The Laguna Beach City Council on Tuesday continued its hard-line stance against marijuana-related businesses, whether for medical or recreational purposes.
The council unanimously favored a proposed ordinance that would ban commercial cultivation, distribution and sales of recreational cannabis, which California legalized with passage of Proposition 64 last November.
The Adult Use of Marijuana Act allows cities to enact bans on marijuana businesses, though a person may grow up to six plants in a locked area inside a private residence for personal use, as long as the plants are not visible from a public place.

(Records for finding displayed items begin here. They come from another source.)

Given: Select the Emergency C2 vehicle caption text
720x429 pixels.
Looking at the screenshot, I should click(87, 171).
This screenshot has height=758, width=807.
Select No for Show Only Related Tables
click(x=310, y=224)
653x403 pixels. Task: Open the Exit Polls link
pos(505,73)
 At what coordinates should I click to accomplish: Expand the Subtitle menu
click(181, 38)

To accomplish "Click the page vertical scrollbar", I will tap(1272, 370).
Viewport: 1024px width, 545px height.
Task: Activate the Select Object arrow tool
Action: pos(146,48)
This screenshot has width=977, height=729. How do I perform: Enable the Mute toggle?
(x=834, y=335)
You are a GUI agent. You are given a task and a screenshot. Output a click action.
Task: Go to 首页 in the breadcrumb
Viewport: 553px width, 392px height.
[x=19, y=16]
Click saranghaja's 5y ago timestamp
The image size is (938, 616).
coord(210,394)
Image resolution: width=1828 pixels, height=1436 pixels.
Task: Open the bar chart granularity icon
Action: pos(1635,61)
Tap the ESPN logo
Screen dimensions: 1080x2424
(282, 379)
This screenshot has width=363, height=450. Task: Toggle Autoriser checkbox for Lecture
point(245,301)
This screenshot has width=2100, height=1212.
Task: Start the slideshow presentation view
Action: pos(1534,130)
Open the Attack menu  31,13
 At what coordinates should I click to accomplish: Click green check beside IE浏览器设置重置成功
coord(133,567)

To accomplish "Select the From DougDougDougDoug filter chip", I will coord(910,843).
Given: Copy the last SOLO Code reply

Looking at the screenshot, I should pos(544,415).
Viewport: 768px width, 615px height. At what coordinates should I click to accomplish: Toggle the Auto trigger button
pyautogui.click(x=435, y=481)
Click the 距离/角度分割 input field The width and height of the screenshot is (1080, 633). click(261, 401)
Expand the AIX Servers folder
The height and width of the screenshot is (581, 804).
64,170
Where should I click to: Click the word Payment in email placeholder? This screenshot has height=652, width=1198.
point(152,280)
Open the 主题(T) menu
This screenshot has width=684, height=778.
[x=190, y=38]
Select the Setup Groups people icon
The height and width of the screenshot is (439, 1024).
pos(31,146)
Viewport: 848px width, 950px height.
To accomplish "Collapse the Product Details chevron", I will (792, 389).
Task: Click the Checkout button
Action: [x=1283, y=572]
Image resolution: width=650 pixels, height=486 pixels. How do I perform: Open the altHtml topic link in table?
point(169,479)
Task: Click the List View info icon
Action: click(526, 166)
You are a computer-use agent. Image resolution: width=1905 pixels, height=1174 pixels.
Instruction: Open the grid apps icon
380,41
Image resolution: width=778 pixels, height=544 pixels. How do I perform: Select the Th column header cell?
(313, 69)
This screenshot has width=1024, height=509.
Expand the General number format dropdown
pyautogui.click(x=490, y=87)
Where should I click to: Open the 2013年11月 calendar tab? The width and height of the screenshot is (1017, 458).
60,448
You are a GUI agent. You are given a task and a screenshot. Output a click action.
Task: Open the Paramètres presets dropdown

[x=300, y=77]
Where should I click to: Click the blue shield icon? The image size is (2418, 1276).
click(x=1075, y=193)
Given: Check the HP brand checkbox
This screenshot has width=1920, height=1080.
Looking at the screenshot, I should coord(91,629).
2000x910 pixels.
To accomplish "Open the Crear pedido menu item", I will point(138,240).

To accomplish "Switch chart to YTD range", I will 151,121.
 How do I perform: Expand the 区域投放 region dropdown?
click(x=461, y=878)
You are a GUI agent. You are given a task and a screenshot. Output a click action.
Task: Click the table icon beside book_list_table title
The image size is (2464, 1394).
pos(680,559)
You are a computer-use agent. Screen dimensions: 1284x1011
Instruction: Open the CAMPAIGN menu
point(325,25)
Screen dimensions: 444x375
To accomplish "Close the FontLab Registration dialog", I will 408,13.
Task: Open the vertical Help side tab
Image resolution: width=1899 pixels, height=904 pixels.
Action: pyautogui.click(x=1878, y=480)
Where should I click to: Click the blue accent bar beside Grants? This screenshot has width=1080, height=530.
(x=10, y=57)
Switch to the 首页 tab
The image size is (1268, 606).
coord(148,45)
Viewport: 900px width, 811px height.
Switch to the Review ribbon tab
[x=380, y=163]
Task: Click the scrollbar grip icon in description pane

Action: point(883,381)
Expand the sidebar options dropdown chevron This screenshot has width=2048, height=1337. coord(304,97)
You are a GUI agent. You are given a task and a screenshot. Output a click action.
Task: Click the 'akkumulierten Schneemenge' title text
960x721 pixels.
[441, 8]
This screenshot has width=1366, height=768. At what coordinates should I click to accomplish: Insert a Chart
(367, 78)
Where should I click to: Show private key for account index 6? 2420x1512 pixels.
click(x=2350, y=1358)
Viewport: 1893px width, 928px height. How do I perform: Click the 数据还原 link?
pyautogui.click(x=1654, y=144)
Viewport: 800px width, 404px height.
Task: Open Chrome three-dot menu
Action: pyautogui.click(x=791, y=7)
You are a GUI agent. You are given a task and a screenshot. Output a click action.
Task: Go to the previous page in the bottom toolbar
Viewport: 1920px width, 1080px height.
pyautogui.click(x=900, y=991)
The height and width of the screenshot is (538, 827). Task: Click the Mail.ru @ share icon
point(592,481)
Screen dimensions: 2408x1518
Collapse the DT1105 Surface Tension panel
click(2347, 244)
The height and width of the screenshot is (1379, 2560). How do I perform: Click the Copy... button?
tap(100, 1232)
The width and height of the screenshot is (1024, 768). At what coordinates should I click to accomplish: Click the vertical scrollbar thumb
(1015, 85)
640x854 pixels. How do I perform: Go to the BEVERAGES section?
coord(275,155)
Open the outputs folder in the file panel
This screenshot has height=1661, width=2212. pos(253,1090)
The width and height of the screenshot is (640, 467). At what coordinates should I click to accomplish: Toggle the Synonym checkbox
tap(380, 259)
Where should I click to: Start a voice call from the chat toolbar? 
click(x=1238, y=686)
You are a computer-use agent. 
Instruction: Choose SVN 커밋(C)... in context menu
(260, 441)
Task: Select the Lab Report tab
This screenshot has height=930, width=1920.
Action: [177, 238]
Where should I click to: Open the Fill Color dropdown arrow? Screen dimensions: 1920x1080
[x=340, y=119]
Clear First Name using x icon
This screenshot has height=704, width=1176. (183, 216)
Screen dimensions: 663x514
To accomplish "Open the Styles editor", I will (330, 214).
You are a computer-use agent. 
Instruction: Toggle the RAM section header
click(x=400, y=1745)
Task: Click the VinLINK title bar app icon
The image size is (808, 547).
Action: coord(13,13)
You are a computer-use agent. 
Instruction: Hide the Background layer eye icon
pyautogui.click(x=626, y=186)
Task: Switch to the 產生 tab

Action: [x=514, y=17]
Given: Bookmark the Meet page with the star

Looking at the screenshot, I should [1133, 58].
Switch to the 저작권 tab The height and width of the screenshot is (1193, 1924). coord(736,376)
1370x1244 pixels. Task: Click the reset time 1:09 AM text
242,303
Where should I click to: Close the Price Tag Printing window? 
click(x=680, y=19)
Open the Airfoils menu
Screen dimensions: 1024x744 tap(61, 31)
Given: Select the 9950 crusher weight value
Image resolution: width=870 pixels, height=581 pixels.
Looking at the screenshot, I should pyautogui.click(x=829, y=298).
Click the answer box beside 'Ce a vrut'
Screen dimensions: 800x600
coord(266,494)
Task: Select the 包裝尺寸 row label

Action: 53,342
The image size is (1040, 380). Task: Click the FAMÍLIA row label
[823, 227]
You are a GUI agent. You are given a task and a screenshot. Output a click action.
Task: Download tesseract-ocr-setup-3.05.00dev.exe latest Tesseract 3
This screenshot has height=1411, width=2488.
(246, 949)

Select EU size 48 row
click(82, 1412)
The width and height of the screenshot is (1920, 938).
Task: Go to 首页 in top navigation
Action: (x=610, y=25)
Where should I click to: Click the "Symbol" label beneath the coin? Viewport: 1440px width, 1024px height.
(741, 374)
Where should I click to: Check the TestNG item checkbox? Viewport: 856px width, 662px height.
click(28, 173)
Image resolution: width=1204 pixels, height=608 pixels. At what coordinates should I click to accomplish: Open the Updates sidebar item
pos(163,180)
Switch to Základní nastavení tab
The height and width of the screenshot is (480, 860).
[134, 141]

In that same election, Laguna voters rejected a ballot measure — Measure KK — that would have lifted the city’s current ban on medical marijuana dispensaries and allowed up to two dispensaries.
City officials have said allowing sales of recreational marijuana in the city could attract loitering, criminal activity and increased traffic — the same concerns raised last year regarding medical marijuana dispensaries.
Resident Mike Beanan urged the council to reconsider while extolling the medicinal benefits of marijuana for people with certain health conditions such as post-traumatic stress disorder.
He cited Proposition 215, known as the Compassionate Use Act, which voters passed in 1996. The law legalized medical marijuana in the state.
“The city is not showing compassion that goes with that law,” Beanan said in an interview following the council’s vote. “How would you like the police evaluating whether you need pain killers?”
Laguna Beach Police Chief Laura Farinella said the ordinance would not interfere with the Adult Use of Marijuana Act, which allows a person 21 years or older to buy marijuana and give it to someone 21 or older.
Costa Mesa also prohibits cultivation and retail sales of cannabis, though businesses that research, test, process and manufacture some medical marijuana products are allowed after voters in November approved Measure X.
Gov. Jerry Brown’s administration is proposing streamlined rules for medical and recreational pot, the Los Angeles Times reported earlier this month.
Laguna council members need to pass the ordinance on a second reading before it would take effect.